[Dose distributions of proton beam therapy for hepatocellular carcinoma: a comparative study of treatment planning with 3D-conformal radiation therapy or intensity-modulated radiation therapy]

Abstract

Objective: A comparative dose distribution study has been undertaken between proton beam therapy (PBT), 3-dimensional conformal radiation therapy (3D-CRT) and intensity-modulated radiation therapy (IMRT) in the treatment of hepatocellular carcinoma (HCC), so as to assess the potential advantages of PBT.

Methods: Dose volume histograms (DVHs) were compared between PBT and 3D-CRT or IMRT planning at total dose of 66 Gy and 86 Gy in stage I patients (n = 10, diameter < or = 5 cm), 60 Gy and 72 Gy in stage IIA patients (n = 12, diameter = 5.1-10 cm).

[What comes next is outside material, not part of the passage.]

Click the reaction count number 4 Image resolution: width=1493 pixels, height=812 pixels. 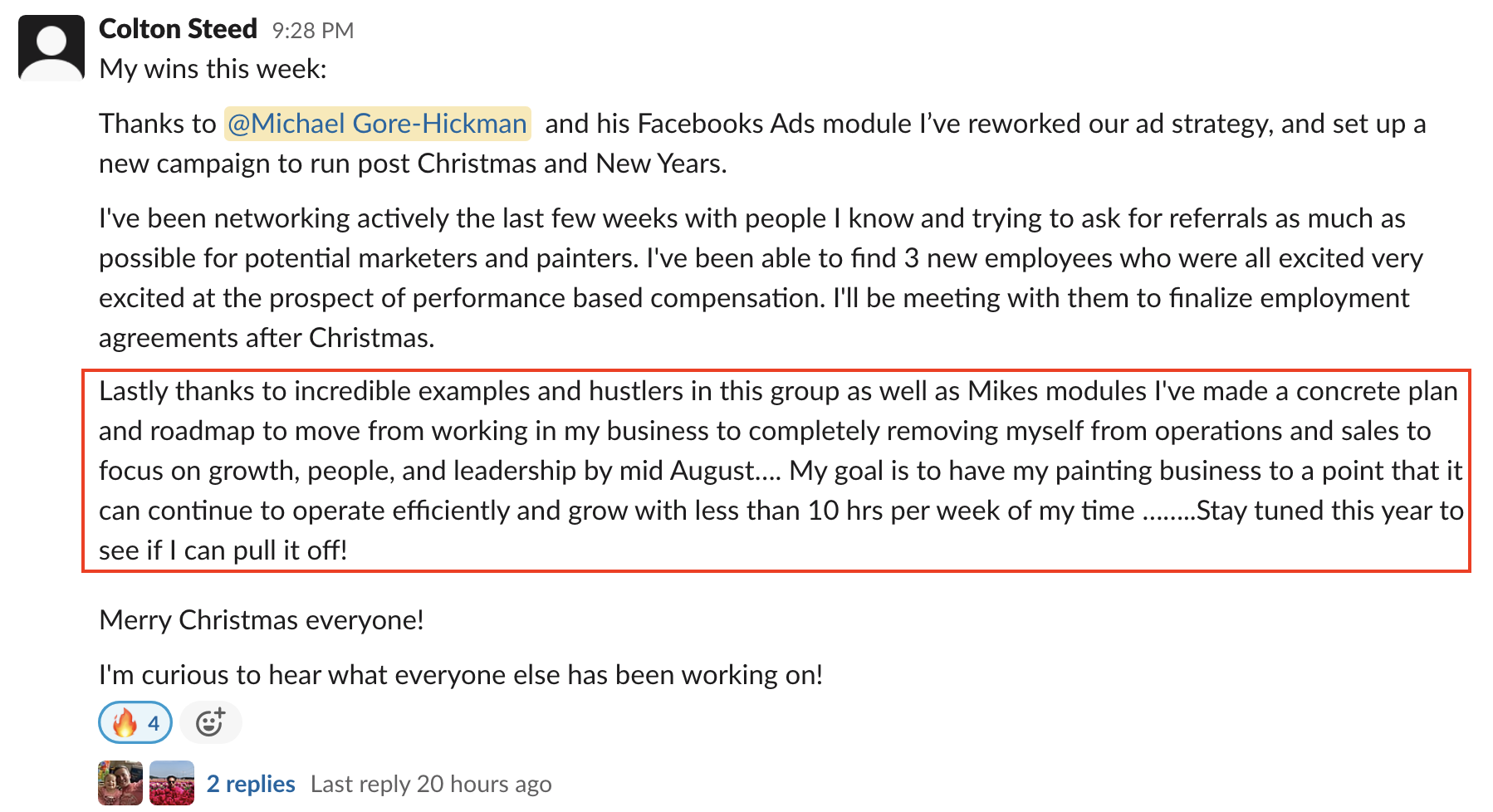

Results: For patients with stage I, the mean liver dose (Dmean), V10, V20 and V30 were 13.01 Gy, 51.89%, 36.13% and 21.24% for 3D-CRT, whereas they were 6.34 Gy, 30.23%, 17.86% and 10.66%, respectively, for PBT (P < 0.002). With dose escalation to 86 Gy, the Dmean, V10, V20 and V30 were 16.91 Gy, 67.51%, 46.84% and 27.61% for 3D-CRT, whereas they were 8.26 Gy, 39.31%, 23.22% and 13.86%, respectively, for PBT (P < 0.002). Compared with 3D-CRT with dose of 66 Gy, PBT reduced the Dmean, V10, V20 and V30 even with dose escalation to 86 Gy (P < 0.042). For patients with stage IIA, the Dmean, V10, V20 and V30 were 29.18 Gy, 72.25%, 58.17%, 44.01% and 24.92 Gy, 73.32%, 56.15%, 37.75% for 3D-CRT and IMRT, respectively, with dose of 60 Gy, whereas they were 16.28 Gy, 43.93%, 33.54% and 22.78%, respectively, for PBT (P < 0.002). With dose escalation to 72 Gy, the Dmean, V10, V20, V30 were 35.02 Gy, 86.70%, 69.80%, 52.81% and 29.90 Gy, 87.98%, 67.74% and 45.30% for 3D-CRT and IMRT, respectively, whereas they were 19.54 Gy, 52.72%, 40.25% and 27.34%, respectively, for PBT (P < 0.002). Compared with 3D-CRT and IMRT with total dose of 60 Gy, PBT reduced the Dmean, V10, V20 and V30 even with dose escalation to 72 Gy (P < 0.05). In all of the 22 cases, compared with 3D-CRT, PBT reduced the doses to the nonliver OARs (organs at risks) including spinal cord, right kidney and stomach (P < 0.002). Compared with IMRT, PBT also reduced the dose to the right kidney and stomach significantly, while no significant difference was found respect to the dose to spinal cord (P > 0.05).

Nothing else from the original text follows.